*TEXT UNDER STUDY*
►

A striker who does not score goals is usually about as useful as a postman who does not deliver letters. However, Welbeck ended the 2012-13 season as a key Manchester United squad member and the man whose selection against Real Madrid set Wayne Rooney on his collision course with the club.
Welbeck's solitary goal last season gave him the lowest scoring ratio of minutes per goal of any striker in last season's Premier League. He veered dangerously into Emile Heskey territory, but an ability to follow his manager's instructions kept him in Fergie favouritism. More of the same, but with far, far more goals is needed this season.
This is a World Cup season and as such, England places (qualification depending) are up for grabs. And there is not exactly a rich vein of striking talent to mine, meaning that Sturridge and Welbeck have a more than decent chance of being in Roy Hodgson's squad.
Should he recover well from the ankle injury sustained on England duty against Ireland in May, then the first-choice striking role at Liverpool is his. The January move to Liverpool was a success, but Sturridge has had a habit of starting well at his previous clubs before losing his way. There is a large weight of responsibility on his shoulders now. Play well, and a flight to Rio beckons.
Hughes looked finished as a Premier League manager last season when failing to register a win in QPR's first 12 matches of the campaign. The Welshman constantly seemed at a loss to explain his team's failure to jell, and departed Loftus Road still very much a stranger to his players.
A Championship job looked the best Hughes could hope for until he rather surprisingly replaced old handshake partner Tony Pulis at Stoke. A change in the Potters' previously prehistoric playing style is promised, but a winning approach is needed too. Hughes faces the toughest assignment yet of his career. The Britannia's fans have become a difficult market to please.
Rodwell was tarred with the same brush as Manchester City's mostly disastrous summer signings of 2012 but could at least list a series of debilitating hamstring injuries as reason for his non-participation. Scott Sinclair, sadly, could offer no such excuses.

◄

*ASSIGNED TASK 1*
Reproduce the football article word for word, everything from "A Championship job" down to "market to please.".
*ASSIGNED TASK 2*
Using the football article, answer these questions:
(a) How many goals did Welbeck score last season?
(b) Whom did Hughes replace at Stoke?
(c) In which month did Sturridge sustain his ankle injury on England duty?
*ASSIGNED TASK 3*
Continue the article on Premier League players and managers after its last sentence.

Pixel coordinate grounding data
►

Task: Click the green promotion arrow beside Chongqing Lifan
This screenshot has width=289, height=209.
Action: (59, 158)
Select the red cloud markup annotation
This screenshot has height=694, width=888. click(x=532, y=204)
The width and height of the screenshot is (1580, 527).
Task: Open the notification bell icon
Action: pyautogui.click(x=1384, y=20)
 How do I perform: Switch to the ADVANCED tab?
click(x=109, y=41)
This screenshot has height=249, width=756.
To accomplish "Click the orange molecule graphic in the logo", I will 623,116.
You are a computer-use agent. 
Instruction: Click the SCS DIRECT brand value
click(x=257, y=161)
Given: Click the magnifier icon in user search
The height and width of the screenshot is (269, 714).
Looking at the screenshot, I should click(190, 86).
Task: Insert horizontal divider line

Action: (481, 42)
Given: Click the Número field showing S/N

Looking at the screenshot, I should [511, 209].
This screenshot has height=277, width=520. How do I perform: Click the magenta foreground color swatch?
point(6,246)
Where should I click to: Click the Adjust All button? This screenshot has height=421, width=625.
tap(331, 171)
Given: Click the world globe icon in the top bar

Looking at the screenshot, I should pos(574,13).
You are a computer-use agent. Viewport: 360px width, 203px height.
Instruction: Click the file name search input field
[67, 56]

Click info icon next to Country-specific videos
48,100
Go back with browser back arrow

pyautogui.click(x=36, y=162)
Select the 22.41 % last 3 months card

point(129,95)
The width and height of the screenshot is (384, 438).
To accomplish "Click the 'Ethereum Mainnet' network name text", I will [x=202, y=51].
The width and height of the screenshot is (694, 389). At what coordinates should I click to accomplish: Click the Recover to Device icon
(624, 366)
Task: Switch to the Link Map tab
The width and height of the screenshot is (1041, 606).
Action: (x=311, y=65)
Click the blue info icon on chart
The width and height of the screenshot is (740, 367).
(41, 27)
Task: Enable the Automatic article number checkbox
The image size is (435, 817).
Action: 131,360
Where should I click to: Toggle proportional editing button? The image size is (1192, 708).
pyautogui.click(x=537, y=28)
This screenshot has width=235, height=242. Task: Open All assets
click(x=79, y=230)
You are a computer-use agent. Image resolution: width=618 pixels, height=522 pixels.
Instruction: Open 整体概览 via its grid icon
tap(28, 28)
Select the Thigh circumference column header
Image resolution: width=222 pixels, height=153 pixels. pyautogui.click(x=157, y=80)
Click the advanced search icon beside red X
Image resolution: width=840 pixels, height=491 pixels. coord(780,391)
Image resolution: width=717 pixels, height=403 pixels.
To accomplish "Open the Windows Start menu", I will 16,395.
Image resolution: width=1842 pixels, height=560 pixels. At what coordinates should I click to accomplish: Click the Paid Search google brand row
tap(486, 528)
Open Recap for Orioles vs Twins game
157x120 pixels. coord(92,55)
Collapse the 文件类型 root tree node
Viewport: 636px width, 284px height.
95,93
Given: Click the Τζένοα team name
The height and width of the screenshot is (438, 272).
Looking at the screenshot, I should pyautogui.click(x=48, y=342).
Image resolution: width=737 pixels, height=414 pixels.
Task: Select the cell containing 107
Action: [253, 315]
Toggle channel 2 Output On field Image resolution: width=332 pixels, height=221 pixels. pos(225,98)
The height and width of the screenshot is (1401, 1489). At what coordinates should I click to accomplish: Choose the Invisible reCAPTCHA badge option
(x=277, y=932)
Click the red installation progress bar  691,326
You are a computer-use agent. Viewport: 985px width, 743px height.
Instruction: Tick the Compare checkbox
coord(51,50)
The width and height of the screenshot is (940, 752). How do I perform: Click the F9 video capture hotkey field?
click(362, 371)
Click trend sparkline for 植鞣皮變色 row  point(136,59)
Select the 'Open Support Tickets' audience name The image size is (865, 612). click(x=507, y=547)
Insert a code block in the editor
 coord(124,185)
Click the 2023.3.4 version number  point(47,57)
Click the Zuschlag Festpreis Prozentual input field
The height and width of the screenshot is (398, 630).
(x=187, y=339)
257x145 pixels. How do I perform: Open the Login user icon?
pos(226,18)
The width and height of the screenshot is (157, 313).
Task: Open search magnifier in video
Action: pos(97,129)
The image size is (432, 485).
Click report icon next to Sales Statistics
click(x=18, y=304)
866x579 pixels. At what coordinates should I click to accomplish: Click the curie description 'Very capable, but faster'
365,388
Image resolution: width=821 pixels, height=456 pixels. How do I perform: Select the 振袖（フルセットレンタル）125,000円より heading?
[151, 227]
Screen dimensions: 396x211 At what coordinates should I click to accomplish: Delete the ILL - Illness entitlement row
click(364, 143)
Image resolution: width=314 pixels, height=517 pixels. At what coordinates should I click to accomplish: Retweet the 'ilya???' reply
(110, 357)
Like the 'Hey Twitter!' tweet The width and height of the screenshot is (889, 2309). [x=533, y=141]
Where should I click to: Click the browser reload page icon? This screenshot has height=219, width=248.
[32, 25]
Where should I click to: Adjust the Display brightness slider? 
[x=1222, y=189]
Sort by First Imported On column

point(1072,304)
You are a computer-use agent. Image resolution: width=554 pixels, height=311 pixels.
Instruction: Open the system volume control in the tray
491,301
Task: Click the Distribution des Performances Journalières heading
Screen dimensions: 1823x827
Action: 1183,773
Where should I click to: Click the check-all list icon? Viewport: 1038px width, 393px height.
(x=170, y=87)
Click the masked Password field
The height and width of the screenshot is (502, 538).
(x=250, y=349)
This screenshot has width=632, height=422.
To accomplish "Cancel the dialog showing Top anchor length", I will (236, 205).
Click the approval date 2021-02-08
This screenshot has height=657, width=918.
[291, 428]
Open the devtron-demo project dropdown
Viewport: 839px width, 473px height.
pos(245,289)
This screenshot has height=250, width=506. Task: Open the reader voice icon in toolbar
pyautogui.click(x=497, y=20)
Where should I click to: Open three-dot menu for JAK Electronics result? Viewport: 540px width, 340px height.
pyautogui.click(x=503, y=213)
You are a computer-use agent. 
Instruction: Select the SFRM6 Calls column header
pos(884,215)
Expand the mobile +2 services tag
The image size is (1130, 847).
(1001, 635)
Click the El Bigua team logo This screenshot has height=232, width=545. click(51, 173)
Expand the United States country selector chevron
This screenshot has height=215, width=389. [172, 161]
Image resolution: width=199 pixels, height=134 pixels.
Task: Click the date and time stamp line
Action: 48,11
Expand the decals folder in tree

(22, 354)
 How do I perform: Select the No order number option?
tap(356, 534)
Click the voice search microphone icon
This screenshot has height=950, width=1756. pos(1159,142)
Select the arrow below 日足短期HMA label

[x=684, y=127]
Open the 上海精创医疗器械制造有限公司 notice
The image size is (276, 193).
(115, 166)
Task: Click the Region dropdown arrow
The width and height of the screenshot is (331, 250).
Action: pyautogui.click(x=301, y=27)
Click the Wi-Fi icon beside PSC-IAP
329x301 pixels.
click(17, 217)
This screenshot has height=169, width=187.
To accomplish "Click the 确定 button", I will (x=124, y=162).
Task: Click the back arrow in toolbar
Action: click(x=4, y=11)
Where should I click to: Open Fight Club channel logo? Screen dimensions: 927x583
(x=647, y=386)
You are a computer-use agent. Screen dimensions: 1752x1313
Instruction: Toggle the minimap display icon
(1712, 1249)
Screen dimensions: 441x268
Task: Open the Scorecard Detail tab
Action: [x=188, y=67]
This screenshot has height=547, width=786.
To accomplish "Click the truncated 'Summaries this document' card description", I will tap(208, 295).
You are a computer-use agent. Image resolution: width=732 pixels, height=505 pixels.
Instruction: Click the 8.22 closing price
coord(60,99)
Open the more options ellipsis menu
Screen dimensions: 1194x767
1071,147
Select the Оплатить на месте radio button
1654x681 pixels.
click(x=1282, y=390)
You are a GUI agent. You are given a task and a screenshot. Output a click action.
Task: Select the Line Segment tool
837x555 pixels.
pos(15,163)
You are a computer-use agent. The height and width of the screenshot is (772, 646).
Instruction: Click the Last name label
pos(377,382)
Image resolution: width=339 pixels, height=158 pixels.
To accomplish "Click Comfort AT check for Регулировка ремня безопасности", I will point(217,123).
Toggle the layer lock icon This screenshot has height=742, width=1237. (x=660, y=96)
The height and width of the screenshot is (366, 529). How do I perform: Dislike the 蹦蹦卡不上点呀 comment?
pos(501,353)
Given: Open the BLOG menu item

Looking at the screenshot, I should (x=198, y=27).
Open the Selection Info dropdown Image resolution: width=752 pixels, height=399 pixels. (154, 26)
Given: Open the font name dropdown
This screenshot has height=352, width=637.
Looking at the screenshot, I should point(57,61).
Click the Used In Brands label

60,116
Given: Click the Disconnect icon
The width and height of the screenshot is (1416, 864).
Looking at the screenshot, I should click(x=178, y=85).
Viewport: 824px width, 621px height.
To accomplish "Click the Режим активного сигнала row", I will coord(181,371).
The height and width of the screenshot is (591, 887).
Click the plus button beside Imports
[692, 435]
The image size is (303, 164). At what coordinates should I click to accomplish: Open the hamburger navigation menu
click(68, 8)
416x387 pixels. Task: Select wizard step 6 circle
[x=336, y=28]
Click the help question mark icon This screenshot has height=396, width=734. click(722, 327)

◄

*FINAL ANSWER 1*
A Championship job looked the best Hughes could hope for until he rather surprisingly replaced old handshake partner Tony Pulis at Stoke. A change in the Potters' previously prehistoric playing style is promised, but a winning approach is needed too. Hughes faces the toughest assignment yet of his career. The Britannia's fans have become a difficult market to please.

*FINAL ANSWER 2*
(a) One.
(b) Tony Pulis.
(c) May.

*FINAL ANSWER 3*
In City's final matches of last season, Rodwell suddenly looked the player he seemed capable of being when a teenager at Everton. With Fernandinho added, competition for places in City's midfield is as tough as at any club in the Premier League, but Rodwell could still force his way into Pellegrini's starting XI. From there, England chances may beckon too. No more injuries, please.
We can be thankful to Christian Benteke for one thing. At least he slammed the door shut on a summer of speculation about his future when he signed a new contract at Aston Villa. Others have not been so accommodating. Now to prove that he was worth all the fuss and anguish he caused worried Villa fans.
Benteke and fellow fledglings eventually lived up to Paul Lambert's faith in them last season but it was a close-run thing. Villa could have cashed in on the Belgian to the tune of 20 million pounds but instead stretched their meagre finances by giving him a sizable pay increase. He needs to fight off the virulent footballing disease commonly known as "second-season-itis."
There is a school of thought that replacing Moyes at Everton might be more difficult than being the man to succeed Ferguson at Manchester United. That theory will be rigorously put to the test in the coming season.
It seems odd that a man who won the FA Cup with Wigan has much to prove, but that is a cost of getting them relegated too. And there are those who believe Spanish Bob's sunny, media-friendly disposition has bought him far more time than he deserved. Losing streaks like those he regularly suffered at the Latics will no longer be acceptable at the "School of Science."